The Components of Comprehensive Website Design

The Components of Comprehensive Website Design

If you’re in need of a website for your business, you may say you want something that resembles a website you visit a lot. You probably have an idea of the big picture of the design. You can visualize what you want the final website to look like, but you might not have put much thought into the individual components. This way of looking at a website is similar to viewing the forest and not the individual trees. However, you have to look at each of the components—the trees—in order to actually create this website. Here are the components of website design and what you need to consider about each.

Copywriting

The text on your website is one of the most important components, but it’s often overlooked because the visuals can be so overpowering. While images, videos, and other graphics should grab your attention, it’s usually the text that provides most of the information to your visitors. Text also helps search engines find and categorize your website.
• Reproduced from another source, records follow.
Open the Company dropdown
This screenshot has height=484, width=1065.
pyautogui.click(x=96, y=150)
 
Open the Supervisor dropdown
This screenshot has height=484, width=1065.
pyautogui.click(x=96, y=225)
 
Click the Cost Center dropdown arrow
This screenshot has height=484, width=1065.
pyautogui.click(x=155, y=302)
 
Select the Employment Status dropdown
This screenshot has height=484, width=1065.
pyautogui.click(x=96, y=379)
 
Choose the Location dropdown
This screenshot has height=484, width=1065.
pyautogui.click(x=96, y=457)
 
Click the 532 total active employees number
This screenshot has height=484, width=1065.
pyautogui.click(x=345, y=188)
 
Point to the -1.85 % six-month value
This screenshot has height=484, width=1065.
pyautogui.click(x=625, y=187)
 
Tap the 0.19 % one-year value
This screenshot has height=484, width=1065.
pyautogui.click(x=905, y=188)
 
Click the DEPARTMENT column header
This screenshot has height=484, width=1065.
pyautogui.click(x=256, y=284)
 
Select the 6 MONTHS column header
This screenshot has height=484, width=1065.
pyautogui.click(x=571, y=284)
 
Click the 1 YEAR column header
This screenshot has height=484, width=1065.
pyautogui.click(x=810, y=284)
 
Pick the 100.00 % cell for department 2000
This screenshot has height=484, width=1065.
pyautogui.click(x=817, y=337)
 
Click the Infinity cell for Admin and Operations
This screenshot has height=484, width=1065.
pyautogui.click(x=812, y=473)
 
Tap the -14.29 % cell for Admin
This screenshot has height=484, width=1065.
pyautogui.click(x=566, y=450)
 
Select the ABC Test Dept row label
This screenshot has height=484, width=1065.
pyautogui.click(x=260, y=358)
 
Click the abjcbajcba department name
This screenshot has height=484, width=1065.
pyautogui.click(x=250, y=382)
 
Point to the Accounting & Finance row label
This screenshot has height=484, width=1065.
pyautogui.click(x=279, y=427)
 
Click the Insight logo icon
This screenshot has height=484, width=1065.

If your text isn’t search engine optimized and useful to human readers, your website may quickly be forgotten.

Visual Design

The visual design and layout of your website needs to be smooth, easy on the eye, and unobtrusive to the other elements on the page. You want everything laid out in such a way that it’s not overpowering or confusing. Someone looking at your website should know in what sequence to look at things on the site. The background should be very unobtrusive and shouldn’t pull attention away from the visuals or text on the page. The same is true of the navigation system.

User Experience

Designing the user’s experience on your website isn’t something that just happens. A great web design company in Los Angeles will actually start with thinking about what experience a user should have when he or she is on your webpage. Do you want users to simply read information or do you want them to take some kind of action? How should your website and each page on it make the user feel? Does your website provide a unified experience? All of the pages on your site need to work together in such a way that the user doesn’t feel lost or jarred when moving from page to page.

Interactive Design

How does a visitor interact with your website? This includes how he or she gathers information from your site, how he or she navigates through the various pages, and how he or she purchases products, books services, and contacts you. All of these different components must work seamlessly together. If the end user experience that comes from interacting with your website is confusing, difficult, or irritating, the user may abandon your site and move on to a competitor who has a much more user-friendly website.

You can’t always assume the same interactive design that one website uses will work for another website, even if that website is similar. Different companies, products, services, and locations can all impact how someone interacts with your site and what works for those users.